Memories and Baseball

Memory plays a dominant role in our baseball lives: it is the sport’s “comfort food”. Whether it be playing catch with a parent, visiting our first major league stadium, making the varsity, hitting a first home run, throwing a shutout or even remembering the pitch sequence in our last at bat, most of baseball resides in memory. As one ages, memory transforms to history.

Terry Park, circa mid 1920’s

Roy Hobbs baseball is at the apex of baseball fantasy. We all wanted to play in the majors. For five splendid weeks thousands of men (and quite a few women) live fantasy lives on fields green, lush and pure in their red clay majesty. Standing historic, humble and proud among them is Terry Park, arguably one of the most famous ballparks in America.

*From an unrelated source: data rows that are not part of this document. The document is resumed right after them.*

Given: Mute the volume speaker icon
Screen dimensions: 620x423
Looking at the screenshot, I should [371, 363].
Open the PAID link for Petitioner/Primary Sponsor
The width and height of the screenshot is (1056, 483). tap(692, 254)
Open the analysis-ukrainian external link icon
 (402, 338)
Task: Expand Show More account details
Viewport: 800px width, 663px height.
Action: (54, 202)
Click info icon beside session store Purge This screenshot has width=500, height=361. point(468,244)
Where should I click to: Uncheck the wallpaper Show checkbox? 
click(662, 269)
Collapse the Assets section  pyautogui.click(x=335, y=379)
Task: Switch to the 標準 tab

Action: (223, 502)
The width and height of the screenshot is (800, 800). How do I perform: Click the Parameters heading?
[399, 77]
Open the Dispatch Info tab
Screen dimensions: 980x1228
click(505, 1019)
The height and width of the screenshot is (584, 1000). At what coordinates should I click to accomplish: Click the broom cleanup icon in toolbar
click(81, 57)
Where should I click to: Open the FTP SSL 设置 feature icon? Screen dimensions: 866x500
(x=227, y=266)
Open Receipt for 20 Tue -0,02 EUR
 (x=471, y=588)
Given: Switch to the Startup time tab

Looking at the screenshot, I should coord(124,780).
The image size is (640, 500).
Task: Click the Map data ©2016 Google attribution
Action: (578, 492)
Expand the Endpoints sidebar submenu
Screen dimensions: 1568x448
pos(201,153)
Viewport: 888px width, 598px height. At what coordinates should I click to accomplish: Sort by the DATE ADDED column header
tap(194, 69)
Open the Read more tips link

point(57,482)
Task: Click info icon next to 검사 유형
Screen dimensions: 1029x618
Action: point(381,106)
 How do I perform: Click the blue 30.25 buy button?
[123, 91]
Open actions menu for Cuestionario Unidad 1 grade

In the early 20th century Dr. Marshall Terry and his wife Tootie McGregor Terry donated 38 acres at the edge of Fort Myers for public recreation and use. Terry Park’s site was first a golf course, then a racing track and football field before, in 1925, it was finally devoted to baseball with a 1,500 seat wooden grandstand built to be the winter home of Connie Mack’s Philadelphia Athletics. Its success in attracting tourists and their money set the stage for subsequent local and state-financed endeavors which would result in the other facilities Roy Hobbs’ uses today.

The history of ballparks is one of transformation, from open fields, to fenced in diamonds, to wooden stands to the concrete and steel stadiums we know today. There aren’t many wooden ballparks left. Terry Park is the rare example of a wooden park transformed into a concrete and steel facility. The wood flooring in its present-day pavilion is a wonderful, if subtle homage to its former wooden grandeur.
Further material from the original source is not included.